The problem is that these signals come from an entirely different audience than your customers. Journalists write about interesting stories, not validated businesses. Award committees evaluate pitches, not products. Social media followers engage with content, not software.
Being impressive to these audiences tells you almost nothing about whether you're building something people actually need.
What Visibility Actually Measures
Press coverage measures newsworthiness. Journalists look for angles, narratives, and timing. A first-time founder with an unusual background is more newsworthy than a third-time founder with a boring product that's printing money. Being featured says something about your story, not your business.
Startup competitions measure pitch quality. Judges see dozens of companies in a day. They're evaluating presentation skills, market sizing narratives, and team pedigree. Companies that win are often genuinely impressive—but "impressive" and "validated" are different things.
Social following measures content engagement. Your Twitter growth reflects your ability to write compelling posts, share interesting ideas, and engage consistently. These are real skills. They're just not the same skills as building products people want to pay for.
Investor interest measures perceived optionality. VCs are pattern-matching against past successes and market narratives. They're evaluating upside potential, not current validation. Getting meetings, or even term sheets, doesn't mean the product is working.

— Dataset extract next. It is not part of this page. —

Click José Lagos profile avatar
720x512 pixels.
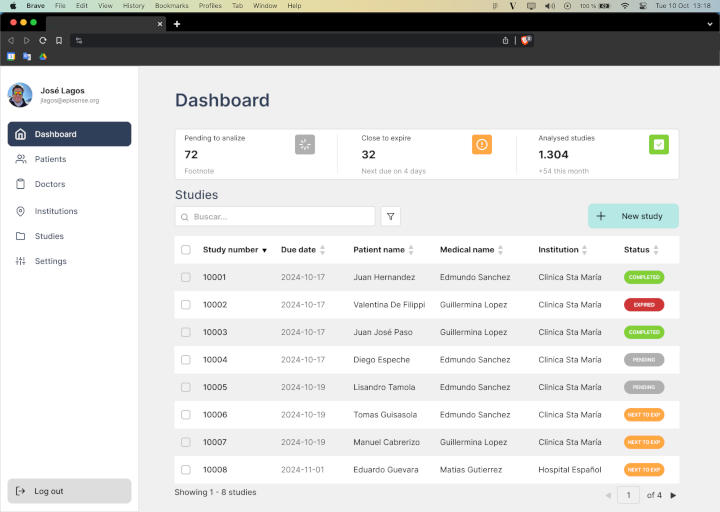pyautogui.click(x=20, y=95)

None of these are bad. They're just not evidence of product-market fit.
The Dangerous Feedback Loop
Visibility creates its own momentum that can pull founders further from the work that matters.
Each win opens doors to more wins of the same type. Press coverage leads to more press inquiries. Awards lead to invitations to judge other competitions. Speaking slots lead to more speaking requests. The visibility flywheel starts spinning.
Meanwhile, the time and energy required to maintain that flywheel competes directly with customer work. Every hour spent preparing a conference talk is an hour not spent on customer discovery interviews. Every morning spent crafting tweets is a morning not spent analyzing retention data.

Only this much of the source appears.